John Tingle, Lecturer in Law, Birmingham Law School, University of Birmingham, discusses several reports looking at how our clinical negligence compensation system operates, and possible reform of this

Currently our adversarial, tort-based clinical negligence compensation system is being reviewed by the Government with a view to reform (Hyde, 2021). This review will raise some fundamental issues such as the nature and purpose of the system. What are and what should be the underlying objectives of the system? How do we deal with competing interests and which, if any, should prevail?

In considering clinical negligence reform today it is important that the reviewers do not try to reinvent the wheel and fail to consider the seminal reports of the past, which can make an immense contribution to the debate.

With clinical negligence litigation today, there is a much more cooperative, ‘cards on the table’ approach than formerly. As NHS Resolution annual reports show us each year, most clinical negligence cases do not proceed to trial and are settled without going to court—mediation and alternative dispute resolution methods are used (NHS Resolution, 2020).
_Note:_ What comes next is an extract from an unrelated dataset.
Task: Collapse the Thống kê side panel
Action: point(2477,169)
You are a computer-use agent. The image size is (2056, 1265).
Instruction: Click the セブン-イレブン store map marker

NHS Resolution (2021) points out that in 2020/21, of 299 mediated cases, 77% were settled on the day mediation took place or within 28 days. Of 15 674 claims settled, 74.7% were settled without any formal court proceedings, an increase on 71.5% in 2019/20 (NHS Resolution, 2021: 18). NHS Resolution states that the increase in the number of claims settling without court proceedings is due to efforts to avoid the need for court proceedings, and also notes that the response to the COVID-19 pandemic led to ‘a spirit of co-operation in our work with claimant solicitors’ (NHS Resolution, 2021: 18).